Recobró la conciencia al oír bajo su ventana el silbido agudo de un tren que pasaba.
—He sido un estúpido, yo aquí y él, disfrutando. Dios mío, ¡qué estúpido! ¡Estúpido! —se repetía con rabia.
Una aflicción venenosa le corroía el cerebro y el corazón. Gemía como un perro apaleado, se lanzaba en todas las direcciones, sin saber cómo escapar de las torturas que le infligía su propia alma.
Echó una ojeada a su santuario, pero al ver los restos de los mapas y los papeles desparramados por el suelo, su dolor aún se hizo mayor.
Decidió ir a la ciudad.
La señora Sofía, que estaba ojo avizor, le arrastró desde el zaguán al vestíbulo y luego desde el vestíbulo al saloncito. Y como Soczek no estaba, desde el saloncito se fueron más al interior.
La mujer había aprovechado una buena ocasión. Josio no se resistió, incluso le resultó placentero rendirse a su fuerza apasionada, rapaz.
No hubo reproches.
La veía tan enamorada, tan extasiada, tan feliz y humilde al mismo tiempo, que cuando se despidieron, se sintió mucho más sereno y lleno, además, de un profundo agradecimiento hacia ella.
—Por favor, no te retrases para el almuerzo, Josio.
Él se volvió a mirarla, ya en la puerta, con los ojos aún ofuscados por el amor.
—Te quiero, sabes. —Y la mujer se le echó a los brazos de nuevo—. ¿Ya no te enfadarás nunca más conmigo?
—No, nunca más —contestó, y se encogió bajo la lluvia de besos apasionados.
—¿Y me querrás siempre, siempre?
—¡Siempre! En todo lugar, en toda época y a todas tus llamadas —exclamó Josio con una sonrisa antes de salir.
El camino que llevaba a la ciudad era un río de barro negro, brillante, que inundaba las aceras y estaba atestado de carros. A Josio se le quitaron las ganas de ir a la confitería, de modo que se dirigió por el terraplén del ferrocarril hasta el bosque más cercano.
Allí le embargó el silencio sepulcral de los campos y la calidez del sol radiante sobre su espalda.
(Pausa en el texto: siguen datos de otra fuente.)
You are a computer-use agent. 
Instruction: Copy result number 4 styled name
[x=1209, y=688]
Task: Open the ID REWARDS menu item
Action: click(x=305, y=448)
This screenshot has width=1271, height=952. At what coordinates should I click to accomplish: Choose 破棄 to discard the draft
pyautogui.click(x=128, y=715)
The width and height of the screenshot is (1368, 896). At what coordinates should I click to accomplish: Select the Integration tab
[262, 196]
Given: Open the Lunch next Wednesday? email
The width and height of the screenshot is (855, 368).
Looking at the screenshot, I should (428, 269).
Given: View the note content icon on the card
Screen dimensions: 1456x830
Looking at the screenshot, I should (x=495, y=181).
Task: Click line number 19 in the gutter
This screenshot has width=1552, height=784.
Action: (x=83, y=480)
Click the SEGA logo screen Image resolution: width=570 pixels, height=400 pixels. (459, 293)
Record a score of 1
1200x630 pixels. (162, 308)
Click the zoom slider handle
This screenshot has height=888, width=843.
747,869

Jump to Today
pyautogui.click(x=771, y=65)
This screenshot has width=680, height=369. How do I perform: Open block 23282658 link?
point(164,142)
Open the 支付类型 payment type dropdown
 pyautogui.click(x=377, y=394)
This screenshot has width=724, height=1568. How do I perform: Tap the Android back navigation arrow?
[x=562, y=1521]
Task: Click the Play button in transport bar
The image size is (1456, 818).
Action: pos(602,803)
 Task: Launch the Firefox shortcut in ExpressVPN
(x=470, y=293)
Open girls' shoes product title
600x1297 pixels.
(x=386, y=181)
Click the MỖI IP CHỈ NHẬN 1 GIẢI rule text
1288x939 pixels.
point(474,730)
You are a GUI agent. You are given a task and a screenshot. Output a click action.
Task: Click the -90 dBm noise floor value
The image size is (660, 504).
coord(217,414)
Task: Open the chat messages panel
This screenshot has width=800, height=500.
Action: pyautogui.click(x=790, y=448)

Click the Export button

En algún punto del paisaje, cantaba un ruiseñor, y la escarcha se derramaba desde los árboles en cascadas de plata.
Olía a primavera.
Josio caminaba despacio, disfrutando de la paz, de la calidez, del frescor, embriagándose con el aire. Se despertaba como después de haber estado largo tiempo anquilosado; sus ojos vagaban por los campos aún callados, que se bañaban perezosamente a la luz del sol. En los surcos resplandecía el agua, salpicada acá y allá por algún pedazo de hielo sucio, y las margaritas abrían sus pestañas rosadas. Desde las aldeas se oía la algarabía de los juegos infantiles; a veces, el viento rozaba suavemente las plumas verdes del trigo y arrugaba la superficie violácea de las aguas.
De cuando en cuando, algún tren pasaba por su lado, con un rasgueo semejante al de una serpiente entre las hojas secas.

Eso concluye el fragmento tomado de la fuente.